Segment Start: TASK INPUTS
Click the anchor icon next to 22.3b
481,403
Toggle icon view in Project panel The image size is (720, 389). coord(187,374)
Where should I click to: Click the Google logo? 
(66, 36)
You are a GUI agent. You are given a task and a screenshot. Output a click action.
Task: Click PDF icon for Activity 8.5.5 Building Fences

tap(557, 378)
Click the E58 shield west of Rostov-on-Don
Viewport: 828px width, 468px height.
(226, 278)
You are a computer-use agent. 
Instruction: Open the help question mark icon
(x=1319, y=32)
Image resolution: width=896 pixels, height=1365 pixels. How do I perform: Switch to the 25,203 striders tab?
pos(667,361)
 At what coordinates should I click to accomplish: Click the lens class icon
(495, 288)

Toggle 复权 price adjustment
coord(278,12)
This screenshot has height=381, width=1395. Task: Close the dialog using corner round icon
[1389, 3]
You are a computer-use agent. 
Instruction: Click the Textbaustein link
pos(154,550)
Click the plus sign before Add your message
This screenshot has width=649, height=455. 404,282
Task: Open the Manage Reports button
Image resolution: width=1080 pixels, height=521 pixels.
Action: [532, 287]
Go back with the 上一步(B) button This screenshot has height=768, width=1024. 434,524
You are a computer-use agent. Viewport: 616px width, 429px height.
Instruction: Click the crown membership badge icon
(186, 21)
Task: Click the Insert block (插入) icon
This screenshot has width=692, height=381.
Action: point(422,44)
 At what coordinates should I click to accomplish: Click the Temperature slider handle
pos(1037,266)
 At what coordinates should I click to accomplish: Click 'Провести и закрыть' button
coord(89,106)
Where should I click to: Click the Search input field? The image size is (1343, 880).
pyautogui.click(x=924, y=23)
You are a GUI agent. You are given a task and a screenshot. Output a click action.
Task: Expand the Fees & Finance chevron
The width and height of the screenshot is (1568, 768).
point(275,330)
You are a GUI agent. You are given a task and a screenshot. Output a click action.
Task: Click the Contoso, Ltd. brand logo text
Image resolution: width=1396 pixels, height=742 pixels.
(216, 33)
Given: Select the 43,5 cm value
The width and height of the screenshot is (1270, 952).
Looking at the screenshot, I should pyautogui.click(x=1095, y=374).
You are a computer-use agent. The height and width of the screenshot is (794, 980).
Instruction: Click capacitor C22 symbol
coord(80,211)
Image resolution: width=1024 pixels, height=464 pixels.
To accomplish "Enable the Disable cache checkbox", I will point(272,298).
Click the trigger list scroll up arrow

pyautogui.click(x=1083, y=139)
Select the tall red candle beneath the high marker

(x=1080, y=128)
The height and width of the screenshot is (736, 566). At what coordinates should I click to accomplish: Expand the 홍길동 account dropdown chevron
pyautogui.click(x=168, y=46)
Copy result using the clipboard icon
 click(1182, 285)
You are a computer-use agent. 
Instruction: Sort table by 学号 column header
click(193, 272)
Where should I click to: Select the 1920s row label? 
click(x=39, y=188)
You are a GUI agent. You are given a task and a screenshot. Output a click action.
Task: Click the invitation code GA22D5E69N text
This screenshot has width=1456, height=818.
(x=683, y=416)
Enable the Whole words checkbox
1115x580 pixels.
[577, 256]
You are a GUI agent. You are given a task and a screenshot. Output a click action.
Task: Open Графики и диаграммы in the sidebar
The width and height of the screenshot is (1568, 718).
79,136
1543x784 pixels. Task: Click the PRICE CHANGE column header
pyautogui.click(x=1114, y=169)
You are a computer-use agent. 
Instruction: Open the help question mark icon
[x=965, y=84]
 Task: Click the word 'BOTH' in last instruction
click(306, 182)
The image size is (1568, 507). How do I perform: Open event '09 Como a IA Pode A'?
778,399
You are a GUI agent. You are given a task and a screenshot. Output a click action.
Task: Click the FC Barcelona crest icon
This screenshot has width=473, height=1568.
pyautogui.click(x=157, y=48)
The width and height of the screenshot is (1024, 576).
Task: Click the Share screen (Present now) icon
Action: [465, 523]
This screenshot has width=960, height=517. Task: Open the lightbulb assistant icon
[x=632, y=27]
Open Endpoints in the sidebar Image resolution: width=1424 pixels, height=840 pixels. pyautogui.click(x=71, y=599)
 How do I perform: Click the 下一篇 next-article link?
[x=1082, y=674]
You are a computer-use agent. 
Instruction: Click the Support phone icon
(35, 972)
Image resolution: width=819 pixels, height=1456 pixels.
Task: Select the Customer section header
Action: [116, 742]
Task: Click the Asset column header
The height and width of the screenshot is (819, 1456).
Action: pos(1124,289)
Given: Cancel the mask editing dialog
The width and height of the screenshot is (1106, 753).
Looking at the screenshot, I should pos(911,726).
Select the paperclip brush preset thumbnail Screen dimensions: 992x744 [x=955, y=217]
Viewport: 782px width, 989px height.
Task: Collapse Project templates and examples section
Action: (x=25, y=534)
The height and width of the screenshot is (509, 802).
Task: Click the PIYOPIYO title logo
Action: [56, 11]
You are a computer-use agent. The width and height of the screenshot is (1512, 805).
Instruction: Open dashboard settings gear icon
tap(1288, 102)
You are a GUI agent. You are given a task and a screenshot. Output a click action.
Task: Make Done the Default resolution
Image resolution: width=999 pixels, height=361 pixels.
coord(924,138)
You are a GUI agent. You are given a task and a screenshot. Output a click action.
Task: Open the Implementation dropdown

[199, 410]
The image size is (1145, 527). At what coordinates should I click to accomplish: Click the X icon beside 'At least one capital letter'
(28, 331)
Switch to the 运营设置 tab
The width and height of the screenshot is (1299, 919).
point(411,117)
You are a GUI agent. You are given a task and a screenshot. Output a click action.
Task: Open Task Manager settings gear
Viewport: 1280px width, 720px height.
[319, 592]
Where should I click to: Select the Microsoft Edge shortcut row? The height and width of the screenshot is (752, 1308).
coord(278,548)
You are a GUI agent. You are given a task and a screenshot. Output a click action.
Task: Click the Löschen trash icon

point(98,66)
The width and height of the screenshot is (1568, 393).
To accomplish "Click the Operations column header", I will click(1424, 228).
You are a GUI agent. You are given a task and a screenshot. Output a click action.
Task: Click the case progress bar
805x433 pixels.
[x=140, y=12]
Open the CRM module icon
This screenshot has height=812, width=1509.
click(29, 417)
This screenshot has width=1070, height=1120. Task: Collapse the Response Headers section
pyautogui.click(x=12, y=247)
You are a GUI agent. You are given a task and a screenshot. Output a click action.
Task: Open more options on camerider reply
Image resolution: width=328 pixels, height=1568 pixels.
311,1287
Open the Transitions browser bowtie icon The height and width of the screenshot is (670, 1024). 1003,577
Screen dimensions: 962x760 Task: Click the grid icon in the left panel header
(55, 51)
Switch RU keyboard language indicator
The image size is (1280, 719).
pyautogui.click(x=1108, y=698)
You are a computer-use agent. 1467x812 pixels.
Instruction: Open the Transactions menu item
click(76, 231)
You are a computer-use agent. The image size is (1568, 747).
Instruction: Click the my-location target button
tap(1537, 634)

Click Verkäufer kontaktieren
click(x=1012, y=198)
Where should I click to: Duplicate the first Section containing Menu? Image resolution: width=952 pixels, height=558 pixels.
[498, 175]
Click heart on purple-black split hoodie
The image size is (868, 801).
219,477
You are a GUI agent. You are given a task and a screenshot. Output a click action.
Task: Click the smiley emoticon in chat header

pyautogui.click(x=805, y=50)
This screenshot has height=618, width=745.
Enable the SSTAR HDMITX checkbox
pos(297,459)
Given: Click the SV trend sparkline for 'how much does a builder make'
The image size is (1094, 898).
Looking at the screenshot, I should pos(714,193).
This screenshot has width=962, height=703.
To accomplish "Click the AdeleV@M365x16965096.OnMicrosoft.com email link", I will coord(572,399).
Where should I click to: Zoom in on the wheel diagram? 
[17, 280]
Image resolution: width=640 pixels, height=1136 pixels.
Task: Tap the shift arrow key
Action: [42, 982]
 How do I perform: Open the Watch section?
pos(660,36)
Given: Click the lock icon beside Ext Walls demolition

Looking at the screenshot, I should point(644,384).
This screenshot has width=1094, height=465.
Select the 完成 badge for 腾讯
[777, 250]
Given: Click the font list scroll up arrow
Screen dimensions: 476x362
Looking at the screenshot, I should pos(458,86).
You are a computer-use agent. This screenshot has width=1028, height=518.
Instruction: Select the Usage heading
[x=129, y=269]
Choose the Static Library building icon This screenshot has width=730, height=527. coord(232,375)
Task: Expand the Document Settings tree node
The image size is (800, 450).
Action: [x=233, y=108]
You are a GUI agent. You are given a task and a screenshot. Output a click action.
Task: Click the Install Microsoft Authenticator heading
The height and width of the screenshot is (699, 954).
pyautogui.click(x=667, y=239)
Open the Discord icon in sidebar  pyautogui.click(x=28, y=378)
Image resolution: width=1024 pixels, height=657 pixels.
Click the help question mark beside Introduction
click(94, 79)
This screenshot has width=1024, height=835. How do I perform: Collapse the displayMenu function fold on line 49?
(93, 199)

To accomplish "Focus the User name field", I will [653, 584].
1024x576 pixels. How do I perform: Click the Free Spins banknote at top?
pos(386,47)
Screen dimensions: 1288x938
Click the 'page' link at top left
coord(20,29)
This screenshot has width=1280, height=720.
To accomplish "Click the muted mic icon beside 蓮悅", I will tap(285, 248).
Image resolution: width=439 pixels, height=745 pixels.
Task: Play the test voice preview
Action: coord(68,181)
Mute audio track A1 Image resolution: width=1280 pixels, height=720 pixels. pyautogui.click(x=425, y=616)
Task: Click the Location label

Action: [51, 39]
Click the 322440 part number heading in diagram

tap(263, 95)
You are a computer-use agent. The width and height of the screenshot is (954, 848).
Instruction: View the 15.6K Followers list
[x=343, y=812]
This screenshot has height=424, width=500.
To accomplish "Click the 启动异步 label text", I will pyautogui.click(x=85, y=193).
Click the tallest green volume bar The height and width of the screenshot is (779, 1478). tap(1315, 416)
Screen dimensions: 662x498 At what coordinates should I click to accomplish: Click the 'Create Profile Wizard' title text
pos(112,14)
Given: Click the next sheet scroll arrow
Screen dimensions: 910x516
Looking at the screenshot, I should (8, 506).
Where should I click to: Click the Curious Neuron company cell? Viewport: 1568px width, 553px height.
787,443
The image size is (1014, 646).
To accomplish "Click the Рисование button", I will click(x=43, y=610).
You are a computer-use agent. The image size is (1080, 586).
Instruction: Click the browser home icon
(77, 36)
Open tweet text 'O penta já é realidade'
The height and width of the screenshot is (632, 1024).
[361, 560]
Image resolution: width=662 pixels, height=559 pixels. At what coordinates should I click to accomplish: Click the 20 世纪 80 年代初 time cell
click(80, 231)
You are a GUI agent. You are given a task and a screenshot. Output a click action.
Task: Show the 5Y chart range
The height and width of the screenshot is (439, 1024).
Segment End: TASK INPUTS
**REQUIRED WORK:** Your task is to retype the entries verbatim, starting with the line that holds "The width and height of the screenshot is (1568, 718)." and stopping after the line that holds "Task: Click the FC Barcelona crest icon".

**THE COMPLETED TASK:**
The width and height of the screenshot is (1568, 718).
79,136
1543x784 pixels. Task: Click the PRICE CHANGE column header
pyautogui.click(x=1114, y=169)
You are a computer-use agent. 
Instruction: Open the help question mark icon
[x=965, y=84]
 Task: Click the word 'BOTH' in last instruction
click(306, 182)
The image size is (1568, 507). How do I perform: Open event '09 Como a IA Pode A'?
778,399
You are a GUI agent. You are given a task and a screenshot. Output a click action.
Task: Click the FC Barcelona crest icon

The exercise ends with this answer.